LOUIS SATCHMO ARMSTRONG
The man beloved as Satchmo spent his entire life thinking he was born in 1900. Twelve years after
his death it was discovered he was really born on August 4, 1901.What has never been disputed
is that he came into this world on the poor side of New Orleans to Mayanne and
William Armstrong, who congratulated his wife on the birth of their son by deserting the
family.
Grandmother Josephine Armstrong came to the rescue, taking in the infant, raising Louis until he
was five. He returned to live with his mother and sister Beatrice "Mama Lucy." They existed in
stark poverty in a two-room house in Jane Alley.
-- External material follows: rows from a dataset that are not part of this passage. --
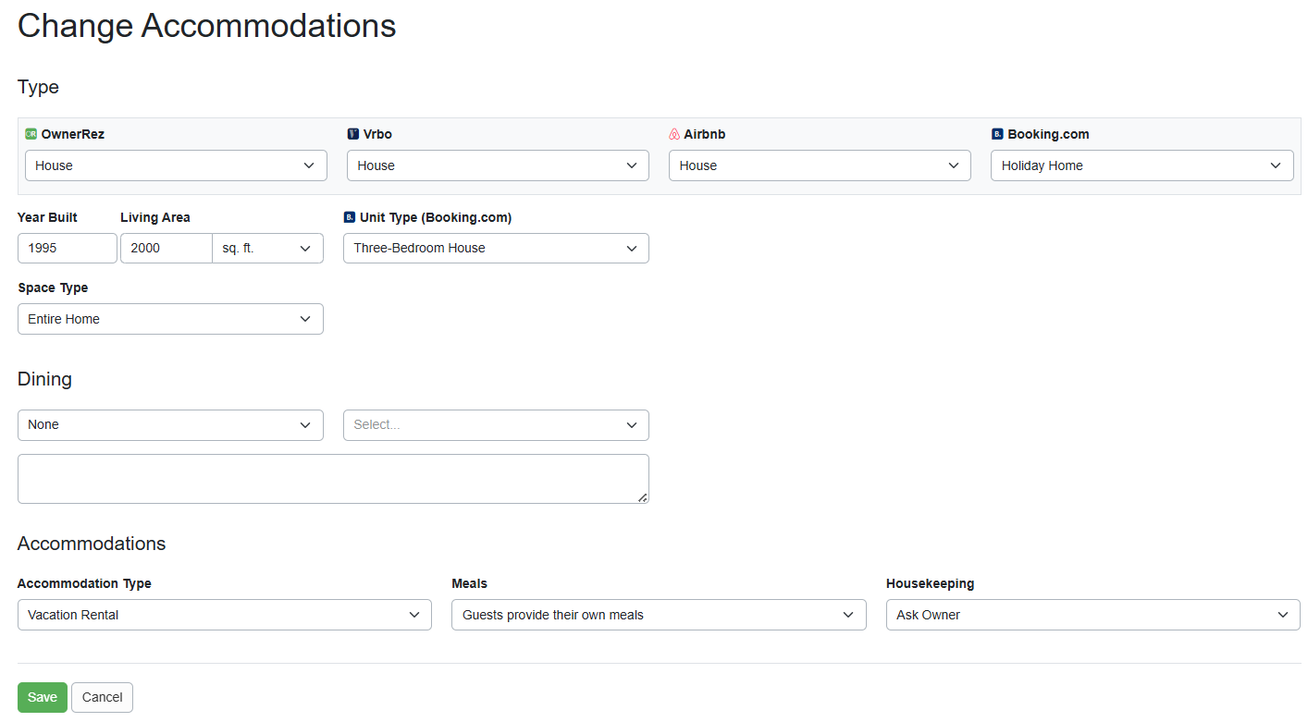This screenshot has width=1308, height=722.
Task: Click the Vrbo platform icon
Action: coord(352,134)
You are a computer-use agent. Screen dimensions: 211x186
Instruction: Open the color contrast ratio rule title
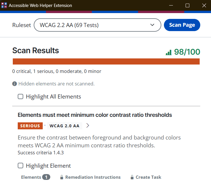click(95, 115)
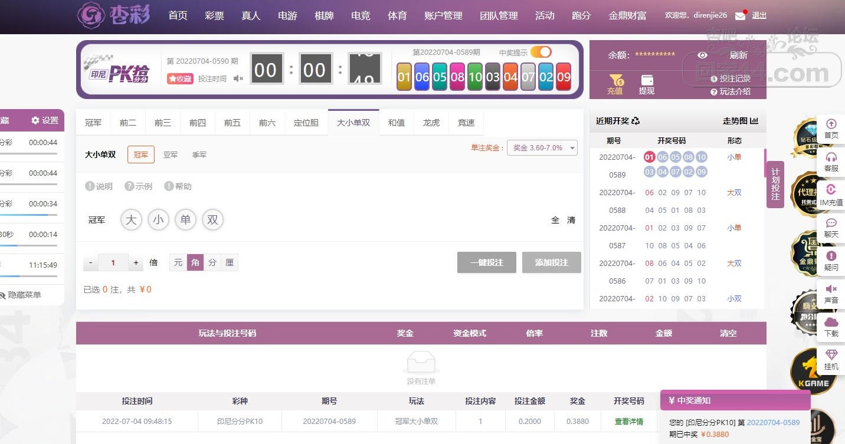
Task: Open the 奖金 3.60-7.0% dropdown
Action: [542, 148]
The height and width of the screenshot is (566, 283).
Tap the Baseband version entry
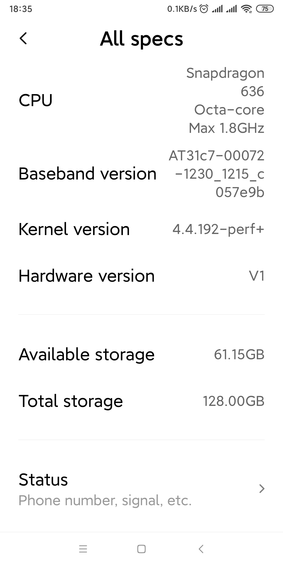click(x=142, y=174)
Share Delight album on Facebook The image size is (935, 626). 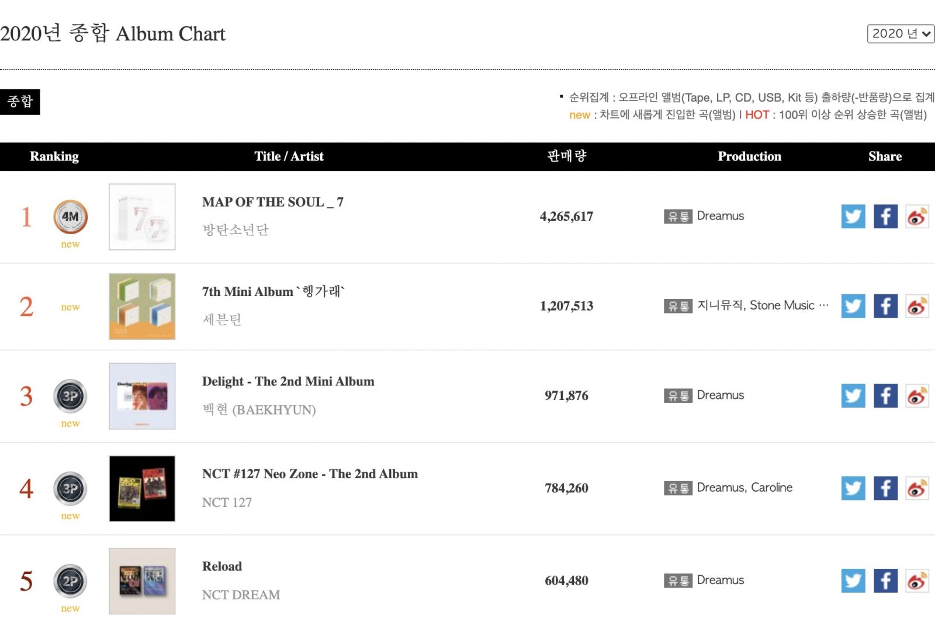click(x=885, y=396)
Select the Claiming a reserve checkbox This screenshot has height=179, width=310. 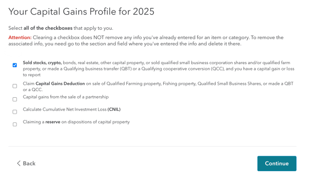[x=15, y=124]
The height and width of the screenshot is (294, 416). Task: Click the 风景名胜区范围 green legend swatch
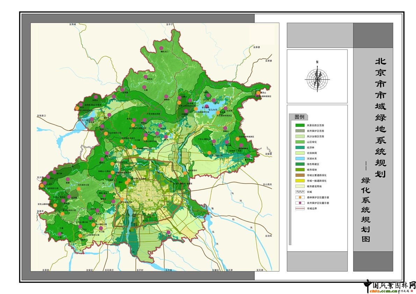click(300, 125)
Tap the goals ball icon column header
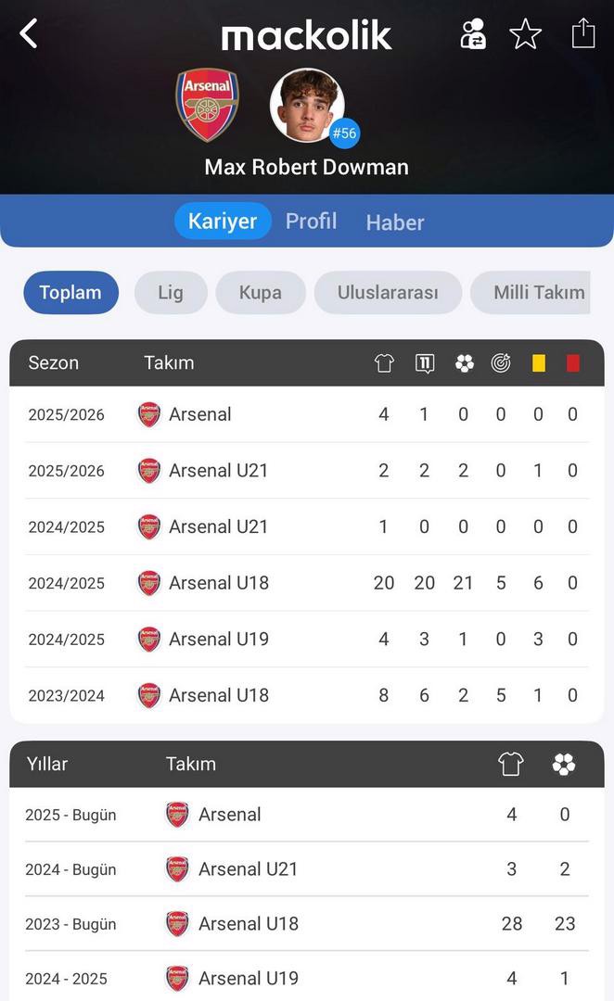This screenshot has width=614, height=1001. [464, 363]
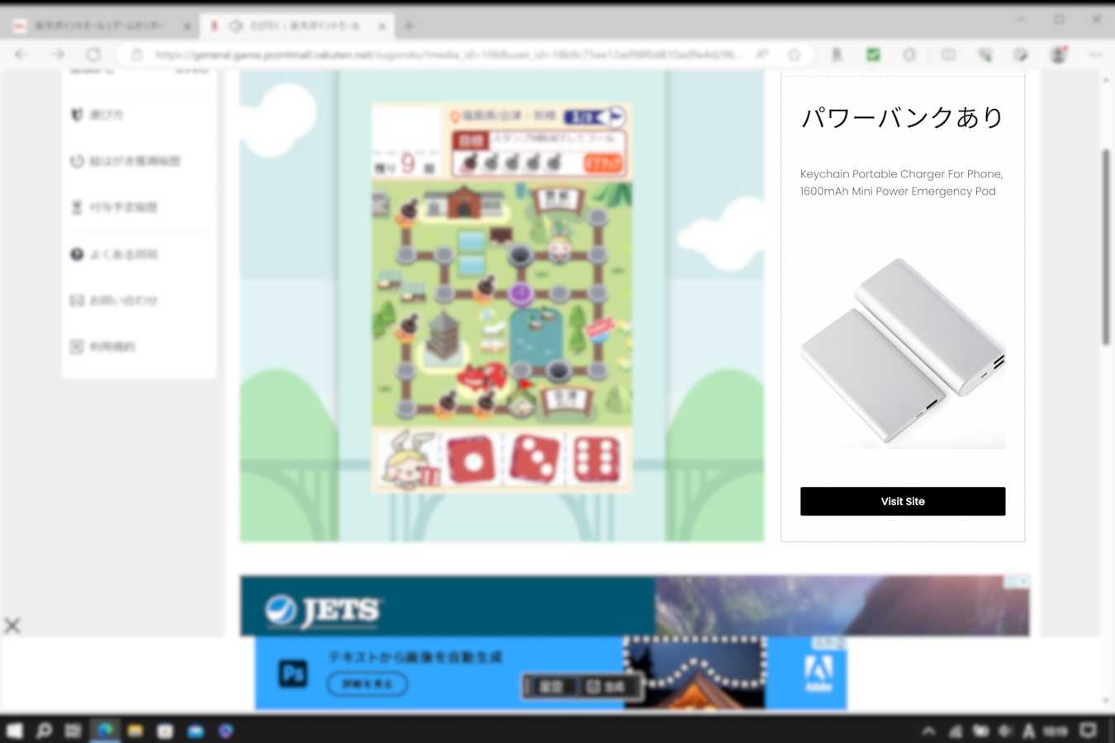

His first foray into the world of performing came at age six when Louis and three of his friends
formed a quartet singing on street corners for tips. The Karnofskys, a family of Russian Jewish
immigrants who owned a junk yard hired Louis to work on their junk wagon. Impressed with his
interest in music the Karnofskys loaned him the money he used to purchase his first
cornet.
The hard working kid was surviving until he got carried away with celebrating New Year's Eve,
that December 31, 1912. The eleven-year-old fired a pistol into the air to welcome in the New
Year. His action was seen by a police office who arrested the lad. The following day Louis was
sent to the Jones Home for Colored Waif's, where he remained until June 16, 1914.
LOUIS ARMSTRONG at Waif
House
During his Waif stay band director Peter Davis saw the budding talent and offered Louis music
lessons.
After release from the home Louis delivered coal and sold newspapers to support himself his
mother and his sister. Joe Oliver, one of the finest trumpet players in New Orleans tutored
Armstrong. Soon Louis was getting gigs on the honkey tonk circuit. He palled around with the
prostitutes that frequented the place and in 1919 he also married one, Daisy Parker.
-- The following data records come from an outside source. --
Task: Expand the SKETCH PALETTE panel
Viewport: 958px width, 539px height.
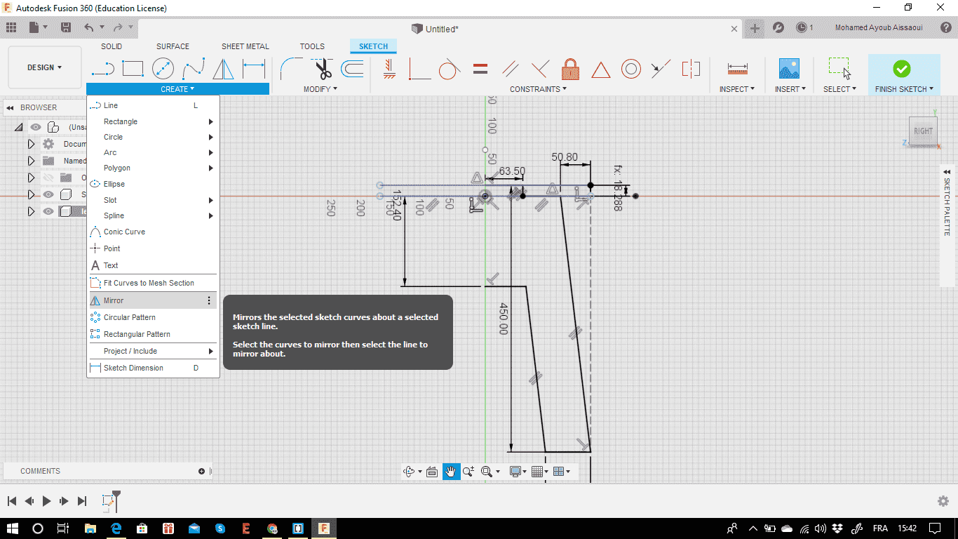Action: [947, 172]
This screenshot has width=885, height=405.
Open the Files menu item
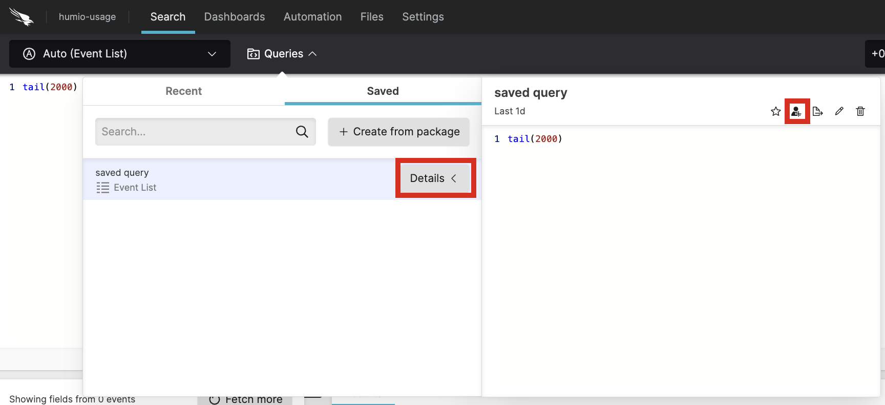click(x=372, y=17)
His reputation began to flourish and in 1922 he divorced Daisy and moved to Chicago to join
Oliver's band - now called The King Oliver's Creole Jazz Band. Along with way he fell in love
with the group's piano player, Lil Hardin, whom he married in February of 1924.
Two years later they moved to New York where Armstrong joined the Fletcher Henderson
Orchestra and began recording with blues singers including Sipple Wallace, and Clara
Smith.
In reflecting back on her husband's Hot Five recordings, Lil Harden Armstrong had said:
"We had no idea in the beginning that jazz was going to be that important, that someday people
would want to know how we got started, what we did, what records we made, and it's amusing
to read in books people telling why we did this. I'm glad they know, because we didn't."
He may not have known what drove him but Louis was anxious to front his own band and in 1925
stepped out into the main spotlight. He also met the man that would become his best friend -
and years later manager him - Joe Glaser.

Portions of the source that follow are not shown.